[Date Prev][Date Next] [Thread Prev][Thread Next] [Date Index] [Thread Index]

Bug#834098: libc6: name resolution fails for keys.gnupg.net on some machines / networks



On 2016-08-13 04:23, Vincent Lefevre wrote:
> On 2016-08-12 23:24:29 +0200, Aurelien Jarno wrote:
> > On 2016-08-12 12:15, Vincent Lefevre wrote:
> > > According to tcpdump output below, there is no truncation: the number
> > > of A's and AAAA's (10 for each) match what "host keys.gnupg.net"
> > > gives. BTW, even if there were a truncation, there shouldn't be a
> > > failure: using of the returned IP addresses would be sufficient to
> > > connect.
> > 
> > That a wrong assumption. The libc getaddrinfo interface is not to
> > connect to an IP, but rather to return *all* addresses corresponding to
> > a query. The returned IPs are not necessarily used for a connection
> > later. 
> 
> I was not suggesting not to return all addresses. But in case of error
> (which could just be a temporary network error, not necessarily due to
> a bug in the nameserver, e.g. due to network congestion), if some of
> the IP addresses are known, they could be made available to the calling
> application in case they could be useful (e.g. for a connection). If
> the application wants all the addresses, it can check error conditions
> as usual.

The glibc provides getaddrinfo() which is a POSIX interface, also
described in RFC2553. You can't change it just because you think it's
better. Alternatively some other resolver libraries might provide the
behaviour you need. Anyway in both cases it requires some changes on the
application side too, which is clearly out of scope of this bug report.

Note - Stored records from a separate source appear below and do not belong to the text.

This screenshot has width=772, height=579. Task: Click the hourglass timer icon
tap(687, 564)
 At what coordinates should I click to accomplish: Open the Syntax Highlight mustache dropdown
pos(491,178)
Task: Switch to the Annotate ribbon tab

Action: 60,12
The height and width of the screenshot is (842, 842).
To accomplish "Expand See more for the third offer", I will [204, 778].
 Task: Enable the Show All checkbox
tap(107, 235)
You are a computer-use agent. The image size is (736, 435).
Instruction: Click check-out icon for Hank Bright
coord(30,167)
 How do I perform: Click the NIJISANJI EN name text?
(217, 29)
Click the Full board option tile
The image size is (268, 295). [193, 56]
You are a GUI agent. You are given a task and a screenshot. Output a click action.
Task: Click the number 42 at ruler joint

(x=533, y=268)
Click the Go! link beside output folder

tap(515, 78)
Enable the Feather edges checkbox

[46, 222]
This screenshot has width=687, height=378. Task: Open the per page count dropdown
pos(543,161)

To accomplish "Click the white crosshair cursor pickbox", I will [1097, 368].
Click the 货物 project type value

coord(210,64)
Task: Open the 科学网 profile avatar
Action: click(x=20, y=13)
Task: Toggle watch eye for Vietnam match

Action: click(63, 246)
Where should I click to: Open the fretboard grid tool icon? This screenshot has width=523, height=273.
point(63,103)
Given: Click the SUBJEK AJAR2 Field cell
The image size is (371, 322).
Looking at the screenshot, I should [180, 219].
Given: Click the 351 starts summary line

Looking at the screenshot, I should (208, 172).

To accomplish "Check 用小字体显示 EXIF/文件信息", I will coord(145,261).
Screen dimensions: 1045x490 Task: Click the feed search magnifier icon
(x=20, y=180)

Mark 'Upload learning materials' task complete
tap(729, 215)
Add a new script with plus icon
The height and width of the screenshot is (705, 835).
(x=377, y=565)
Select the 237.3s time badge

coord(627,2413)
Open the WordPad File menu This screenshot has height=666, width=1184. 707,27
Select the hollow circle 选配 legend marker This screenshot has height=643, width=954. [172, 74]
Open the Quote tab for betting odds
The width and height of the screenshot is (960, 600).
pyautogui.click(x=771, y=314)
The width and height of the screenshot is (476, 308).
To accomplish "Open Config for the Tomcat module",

Also note that in your case the getaddrinfo() function returns an
EAI_AGAIN error aka "Temporary failure in name resolution". The
application (in your case gnupg) can try to handle the failure or at
least display a better error message than "Host not found" which is
clearly misleading in that case.

> > Not returning all addresses so might lead to data loss or
> > security issue.
> 
> Well, an application should not base its security on the nameserver.
> It is well-known that nameservers can return fake answers.

The local recursive nameserver is by definition trusted. If additional
security is required, DNSSEC can be used.

> And I would say that it could be the opposite. Imagine a host with
> hundreds of millions of IP addresses...

I am sure there is a limit somewhere in one of the RFC. Anyway if such
a DNS entry exists, I don't think returning a failure is really a
problem.

> > The point is that the local resolver is supposed to be working
> > correctly.
> 
> and the network quality is good, which is not always the case.
> 
> > If it doesn't, one can easily setup a local recursive name server
> > like unbound.
> 
> Unfortunately, this is not a general solution due to buggy ISP's.
> 
> > > 11:55:59.097743 IP 192.168.0.6.41008 > 192.168.0.1.domain: 60367+ A? keys.gnupg.net. (32)
> > > 11:55:59.097796 IP 192.168.0.6.41008 > 192.168.0.1.domain: 31606+ AAAA? keys.gnupg.net. (32)
> > > 11:55:59.098339 IP 192.168.0.6.38010 > 192.168.0.1.domain: 4217+ PTR? 1.0.168.192.in-addr.arpa. (42)
> > > 11:55:59.143100 IP 192.168.0.1.domain > 192.168.0.6.38010: 4217 NXDomain* 0/1/0 (94)
> > > 11:55:59.143325 IP 192.168.0.6.43592 > 192.168.0.1.domain: 23396+ PTR? 6.0.168.192.in-addr.arpa. (42)
> > > 11:55:59.161082 IP 192.168.0.1.domain > 192.168.0.6.41008: 60367 11/9/5 CNAME pool.sks-keyservers.net., A 198.128.3.63, A 93.94.119.246, A 78.46.223.54, A 131.175.15.4, A 151.252.40.184, A 5.9.50.141, A 209.135.211.141, A 5.135.158.148, A 68.187.0.77, A 193.17.17.6 (502)
> > 
> > This tcpdump trace doesn't show the answer header, so we don't know if
> > the truncation flag is set. That said the 11/9/5 says that the answer
> > contains 11 answer records, 9 name server records and 5 additional
> > records. This clearly doesn't fit. A normal DNS server would just return
> > 11 answers, so 11/0/0.
> > 
> > That said I just realized that the strace entry in your previous email
> > contains the beginning of the answer:
> > 
> > > 30419 recvfrom(4, "'J\203\200\0\1\0\v\0\10\0\0\4keys\5gnupg\3net\0\0\34\0\1"..., 2048, 0, {sa_family=AF_INET, sin_port=htons(53), sin_addr=inet_addr("192.168.0.1")}, [16]) = 500
> > 
> > Converted into hexadecimal, this is:
> >   27 4a 83 80 00 01 00 0b 00 08 00 00 04 6b 65 79
> >   73 05 67 6e 75 70 67 03 6e 65 74 00 00 1c 00 01
> > 
> > 274a is the identification. The flags are 8380 and corresponds to QR,
> > TC, RD, RA. Your name server clearly says that the answer is truncated.
> > On a working nameserver, the flags are 8180 for this query, so the same
> > without the truncation flag.
> 
> I don't understand here. You said above "This clearly doesn't fit.",
> so that it is normal that the truncation flag is set, isn't it?
> Or do you mean that the answer should have been 11/0/0, so that
> the truncation flag wouldn't be set as a consequence?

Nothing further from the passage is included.